South Island frequencies
| Market | Location | Transmitter | Frequency | Founding |
| Nelson | Nelson | Grampians | 88.8 FM | 1999 |
| Marlborough | Blenheim | Wither Hills | 104.9 FM | 2009 |
| Canterbury | Christchurch | Sugarloaf | 88.9 FM | 1999 |
| Ashburton | Ashburton | Electricity Ashburton | 93.3 FM |  |
| South Canterbury | Timaru | Mt Horrible | 95.5 FM |  |
| North Otago | Oamaru | Cape Wanbrow | 96.0 FM |  |
| Otago | Dunedin | Mount Cargill | 91.8 FM | 1999 |
| Queenstown | Wānaka | Mt Maude | 98.6 FM |  |
| Queenstown | Peninsula Hill | 95.2 FM | 2000 |
| Alexandra | Obelisk | 88.7 FM |  |
| Southland | Invercargill | Hedgehope | 97.2 FM | 1999 |

== Controversy ==

=== Broadcasting standards breaches ===
In February 2008, the Broadcasting Standards Authority (BSA) upheld a complaint against The Edge for breaching the standard of social responsibility after its hosts prank called the National Poison Centre during a live radio segment in August 2007. The hosts falsely claimed that someone had ingested glass cleaner and sought medical advice—despite knowing the liquid was an energy drink—purely for entertainment. The BSA found the prank wasted the Centre’s time and resources, risked encouraging copycat calls, and presented the stunt as humorous to an impressionable young audience. The Authority ordered RadioWorks to broadcast a statement summarising the decision.

In February 2009, the BSA upheld a complaint against The Edge for breaching privacy and fairness standards after its hosts aired a listener’s mobile phone number without consent during a live call. The listener had contacted the station to raise concerns about xenophobic comments, and was falsely assured she was not on air. Her number was broadcast anyway, leading to a barrage of abusive texts. Although the broadcaster upheld the complaint and reprimanded the host, the BSA found its response inadequate, noting the seriousness of the breach and its recurrence in the same programme. The Authority ordered RadioWorks to pay $1,500 in compensation to the complainant.

In October 2010, the BSA upheld a complaint against The Edge Morning Madhouse on 8 February 2010 for broadcasting a parody jingle at 8:20 am that made crude sexual references about a public figure’s alleged same-sex relationship. The jingle included explicit phrases such as “rug munching” and “got sick of dicks,” prompting concerns over good taste and decency during a time children might be listening. Although the broadcaster upheld the complaint and reprimanded the host, the BSA found the action taken insufficient given the severity and timing of the breach. It ordered RadioWorks to pay $2,000 in costs to the Crown.

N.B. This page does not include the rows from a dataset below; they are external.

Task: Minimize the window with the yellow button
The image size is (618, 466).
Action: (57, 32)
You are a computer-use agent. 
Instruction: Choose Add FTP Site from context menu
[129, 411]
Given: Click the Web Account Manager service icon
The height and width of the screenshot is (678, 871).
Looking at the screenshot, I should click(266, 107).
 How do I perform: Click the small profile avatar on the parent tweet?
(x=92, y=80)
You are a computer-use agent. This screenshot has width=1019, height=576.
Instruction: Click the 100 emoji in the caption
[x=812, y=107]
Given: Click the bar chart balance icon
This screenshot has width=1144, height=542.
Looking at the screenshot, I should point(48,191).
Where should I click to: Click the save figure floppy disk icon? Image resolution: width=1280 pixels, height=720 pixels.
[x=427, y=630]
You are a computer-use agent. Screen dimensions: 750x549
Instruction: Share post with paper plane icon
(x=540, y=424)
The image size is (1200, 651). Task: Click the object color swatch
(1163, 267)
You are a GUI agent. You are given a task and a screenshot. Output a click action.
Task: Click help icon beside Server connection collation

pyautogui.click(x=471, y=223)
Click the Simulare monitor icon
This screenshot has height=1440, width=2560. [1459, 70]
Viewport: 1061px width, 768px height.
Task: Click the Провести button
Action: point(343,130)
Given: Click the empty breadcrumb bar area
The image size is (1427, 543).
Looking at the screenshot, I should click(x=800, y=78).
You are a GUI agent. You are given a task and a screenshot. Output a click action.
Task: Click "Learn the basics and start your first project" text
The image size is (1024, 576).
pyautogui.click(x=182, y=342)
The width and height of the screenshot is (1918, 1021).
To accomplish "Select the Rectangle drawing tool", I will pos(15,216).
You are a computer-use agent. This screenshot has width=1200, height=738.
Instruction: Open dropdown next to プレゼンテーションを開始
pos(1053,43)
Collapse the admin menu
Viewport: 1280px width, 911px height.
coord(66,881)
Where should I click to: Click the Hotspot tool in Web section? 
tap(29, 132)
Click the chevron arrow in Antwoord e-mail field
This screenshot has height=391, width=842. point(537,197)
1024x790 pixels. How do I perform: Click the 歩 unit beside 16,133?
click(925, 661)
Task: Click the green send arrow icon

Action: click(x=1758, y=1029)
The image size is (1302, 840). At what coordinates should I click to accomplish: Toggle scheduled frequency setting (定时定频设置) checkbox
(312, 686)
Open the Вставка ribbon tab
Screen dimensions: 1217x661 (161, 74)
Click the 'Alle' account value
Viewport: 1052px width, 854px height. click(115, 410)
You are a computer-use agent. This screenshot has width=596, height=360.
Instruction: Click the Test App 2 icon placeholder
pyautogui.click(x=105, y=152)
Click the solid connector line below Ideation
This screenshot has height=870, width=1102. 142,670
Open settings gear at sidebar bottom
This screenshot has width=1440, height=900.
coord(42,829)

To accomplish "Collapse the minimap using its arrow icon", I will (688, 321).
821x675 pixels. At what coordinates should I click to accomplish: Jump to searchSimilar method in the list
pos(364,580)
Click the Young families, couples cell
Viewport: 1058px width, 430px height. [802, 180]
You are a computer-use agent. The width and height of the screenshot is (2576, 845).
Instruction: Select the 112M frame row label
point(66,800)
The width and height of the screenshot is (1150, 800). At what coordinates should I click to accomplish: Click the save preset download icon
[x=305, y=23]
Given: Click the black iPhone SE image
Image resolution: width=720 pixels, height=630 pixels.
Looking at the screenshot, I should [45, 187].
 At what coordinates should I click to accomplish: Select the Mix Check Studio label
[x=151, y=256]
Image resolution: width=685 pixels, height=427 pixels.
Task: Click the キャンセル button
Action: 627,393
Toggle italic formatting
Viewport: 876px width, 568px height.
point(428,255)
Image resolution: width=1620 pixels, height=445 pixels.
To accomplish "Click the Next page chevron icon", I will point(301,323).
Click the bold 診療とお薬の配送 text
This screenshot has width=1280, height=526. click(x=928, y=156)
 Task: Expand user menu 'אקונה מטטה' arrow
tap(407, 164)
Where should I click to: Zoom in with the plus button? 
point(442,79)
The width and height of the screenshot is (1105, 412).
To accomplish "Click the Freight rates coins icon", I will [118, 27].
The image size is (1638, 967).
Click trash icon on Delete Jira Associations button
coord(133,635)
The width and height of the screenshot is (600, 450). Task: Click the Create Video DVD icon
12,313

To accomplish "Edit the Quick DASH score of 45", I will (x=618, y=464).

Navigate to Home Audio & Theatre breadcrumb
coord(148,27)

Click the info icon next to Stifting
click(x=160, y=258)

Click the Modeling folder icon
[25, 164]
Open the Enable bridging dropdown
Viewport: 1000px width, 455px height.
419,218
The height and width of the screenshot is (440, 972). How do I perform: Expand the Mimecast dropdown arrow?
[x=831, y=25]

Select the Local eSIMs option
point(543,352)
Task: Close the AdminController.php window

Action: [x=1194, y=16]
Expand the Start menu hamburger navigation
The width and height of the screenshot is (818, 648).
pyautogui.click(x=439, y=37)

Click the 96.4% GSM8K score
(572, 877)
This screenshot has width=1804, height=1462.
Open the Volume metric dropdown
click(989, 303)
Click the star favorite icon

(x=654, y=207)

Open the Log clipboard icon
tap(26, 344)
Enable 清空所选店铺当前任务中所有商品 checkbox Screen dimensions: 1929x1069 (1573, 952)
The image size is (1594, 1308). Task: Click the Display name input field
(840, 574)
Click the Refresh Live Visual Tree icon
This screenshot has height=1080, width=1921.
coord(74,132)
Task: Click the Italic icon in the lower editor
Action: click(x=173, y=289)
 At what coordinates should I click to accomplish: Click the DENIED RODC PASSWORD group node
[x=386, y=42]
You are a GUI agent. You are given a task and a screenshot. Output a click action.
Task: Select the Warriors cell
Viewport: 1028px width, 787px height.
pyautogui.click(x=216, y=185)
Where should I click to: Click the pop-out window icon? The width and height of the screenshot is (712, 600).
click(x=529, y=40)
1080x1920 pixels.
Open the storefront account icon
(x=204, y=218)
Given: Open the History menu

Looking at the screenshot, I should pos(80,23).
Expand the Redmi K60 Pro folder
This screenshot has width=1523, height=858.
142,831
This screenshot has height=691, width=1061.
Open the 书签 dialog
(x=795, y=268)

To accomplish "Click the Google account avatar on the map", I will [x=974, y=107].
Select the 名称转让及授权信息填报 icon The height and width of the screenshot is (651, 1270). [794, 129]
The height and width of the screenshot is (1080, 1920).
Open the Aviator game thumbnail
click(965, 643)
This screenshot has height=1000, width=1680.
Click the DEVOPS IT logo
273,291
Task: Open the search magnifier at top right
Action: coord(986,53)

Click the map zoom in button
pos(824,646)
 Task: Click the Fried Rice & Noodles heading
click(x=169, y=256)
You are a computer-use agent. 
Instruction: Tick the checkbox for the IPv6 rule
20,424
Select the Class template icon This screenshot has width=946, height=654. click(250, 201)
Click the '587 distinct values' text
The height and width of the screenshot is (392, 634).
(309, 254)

In August 2017, the BSA upheld a complaint regarding the Jay-Jay, Dom & Randell programme. The hosts discussed a prior interview with a voice coach about using a "sexy voice." One host prank-called two phone sex chat lines to test if the operators used such voices. One of the operators, who later filed a complaint, was recorded without consent. Her identity was potentially revealed through her voice and background sounds. The BSA found the programme breached privacy and fairness standards, and ordered The Edge to pay $2,000 in compensation to the complainant and to pay $1,500 in costs to the Crown.